Leading angel investor and tech commentator Hussein Kanji explains what it means now that Facebook is going public.
Named as one of the 100 most influential technology investors in Europe, he's an advisor and angel investor to several early stage start-ups. Formerly of Accel Partners, he helped the firm make investments in Playfish, Dapper, OpenGamma, and United Mobile. He's personally invested in startups such as Exclusively.in, Llustre, GoCardless, and Signpost. He previously worked in Silicon Valley where he held strategy and product management roles at Microsoft.
You've mentioned the endless potential Facebook has such as eventually replacing companies like Netflix, could you elaborate more on its potential?
HK: One out of every seven minutes online is spent on Facebook. In October 2010, the average user spent 4.5 hours a month on Facebook. In December 2011, 6.5 hours a month.
It is the largest source of referrer traffic on the Internet.
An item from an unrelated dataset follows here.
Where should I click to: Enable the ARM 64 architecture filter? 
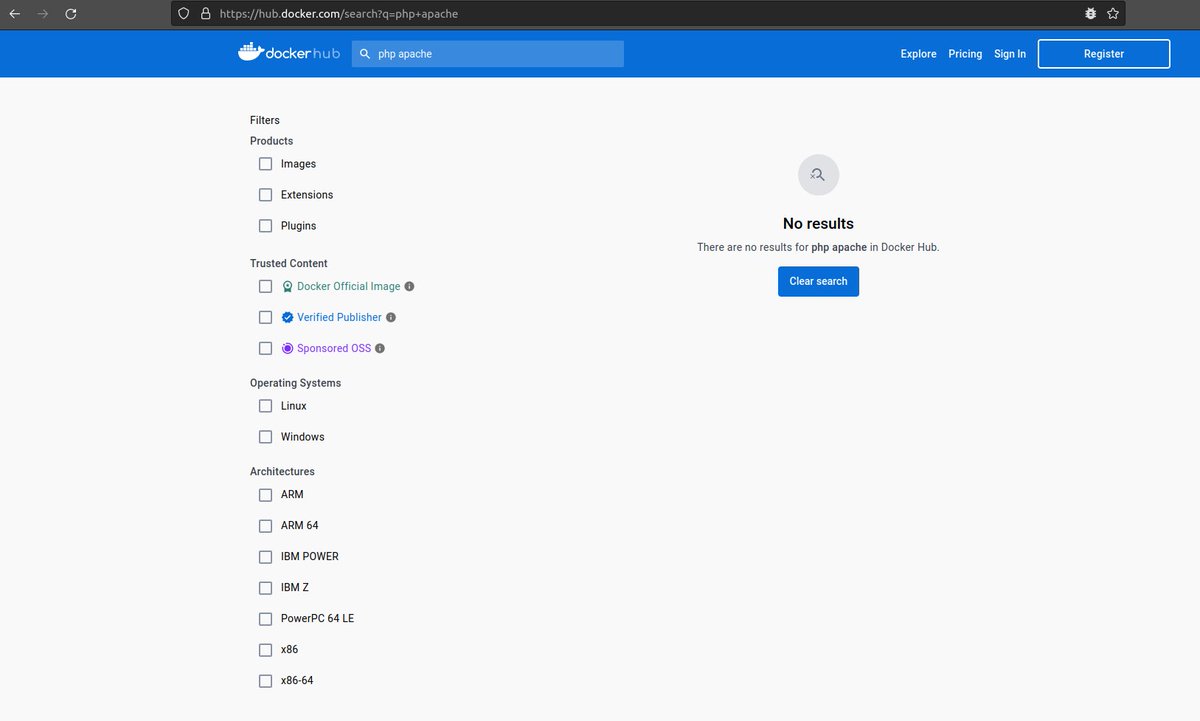[265, 525]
To media sites, Facebook controls 30-50% of referrer traffic.
I think it has a highly engaged audience that is looking to consume other services. Some of those services can be brought in, enhancing the user experience and generating revenue for Facebook.
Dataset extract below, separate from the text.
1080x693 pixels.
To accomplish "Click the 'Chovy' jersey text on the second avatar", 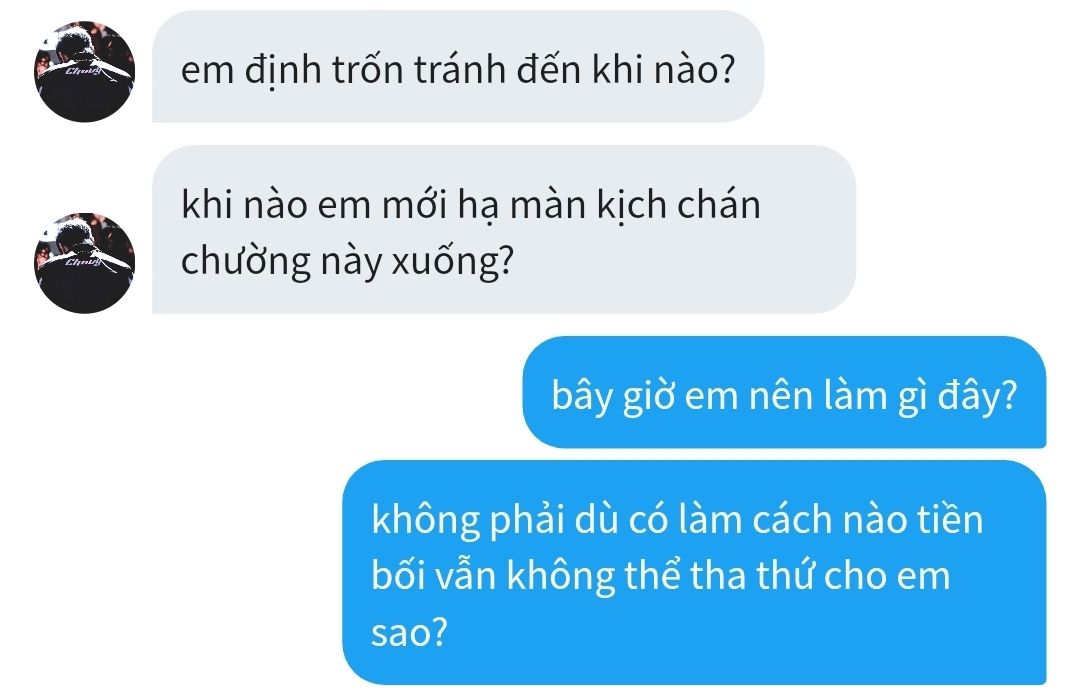I will click(x=83, y=262).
The company has 800 million people. It grew by 1.4 million in November alone. That said, U.S and UK traffic slipped 2% for the first time.
If it's a 100 billion dollar valuation for instance, is it a somewhat more risky investment even though you're bullish on Facebook?
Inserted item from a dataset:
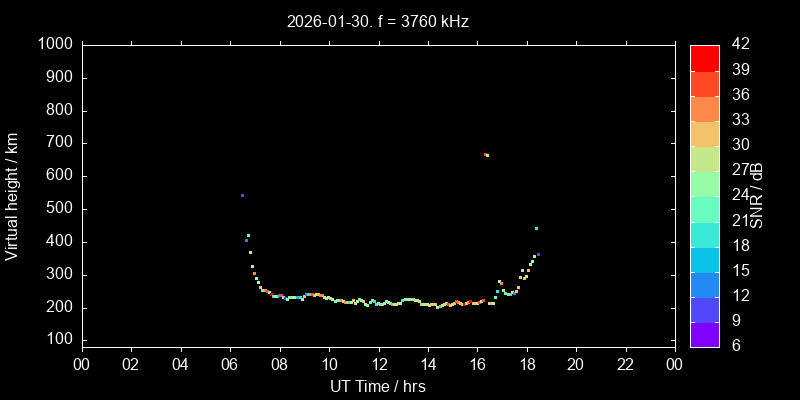This screenshot has width=800, height=400.
Task: Click the red 39–42 dB colorbar segment
Action: (705, 57)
HK: Simple math. If Facebook grew to the value of Apple, or $425B in the next five years it would yield a 34% return to shareholders. I think growing to the value of Apple is pretty aggressive given that Apple generates $25B in net income (and Facebook does $6B in revenue alone). I think there are other securities/assets you can buy that deliver better returns with less risk. That said, if you bought Google at the IPO and held, you would have yielded 40%.
Could Facebook fall under the same fate of being a company with great potential but ending up not being as dominant 5 or 10 years down the line because their best and brightest moved on?
HK: That's a big question. Some of Facebook's brightest employees have already left, as they cashed out. Chamath Palihapitiya runs a new venture fund; Dustin Moskovitz left to found Asana; Matt Cohler is at Benchmark, etc. That said, a lot of these guys left earlier and Facebook is still going strong. The question is what happens when a lot more of the A+ players leave and the company, in the words of Steve Jobs, starts getting staffed by bozos. There was a time at Google when almost everyone was A+; and you definitely see bozos in that company nowadays.
What are the benefits of Facebook going public?
HK: As a user, we get to see more information about the company (financial returns, growth projections). For employees, they get to cash out (not always a good thing). For them, apart from having a liquid currency to fund M&A, it also ends up with a big cash horde to spend.
How are things going to change at Facebook and for Mark Zuckerberg when they become a public company?
HK: They will have to manage to quarterly earnings. It will be harder for them to be focused on the long-term.
Other companies have wanted to buy Facebook in the past, would it have evolved the same way had Mark decided to sell it to Microsoft for instance?
HK: I doubt Facebook would have been able to preserve its vision (which changed in line with growth and became more ambitious) if it was managed as a division of another company. Certainly not Microsoft, which apart from its stake in Facebook (both strategic and financial) has proceeded to wash more money down the toilet in the internet space than it's made.
Why did Facebook take so long to file?
HK: What's the incentive to file and become a public company? They don't need the capital; they don't need the high public awareness or managing earnings every quarter; etc.
Do you think it's a good idea for them to file now or could they have gone on longer without?
HK: The biggest explanation is that they need to register under the Exchange Act and start filing, which carries all the costly disclosure of going public and none of the upsides. The Exchange Act is a 1964 amendment to the Securities Exchange Act of 1934 that requires companies with over USD 10 million in assets and 500 shareholders. Facebook has far more than USD 10 million in assets and exceeded the 500 shareholder limit last year, even though it got a waiver from the SEC that it's restricted stock units don't count towards the 500 shareholder limits (most employees outside of the first 200 have RSUs). The company is required to register with the SEC by April 29, 2012.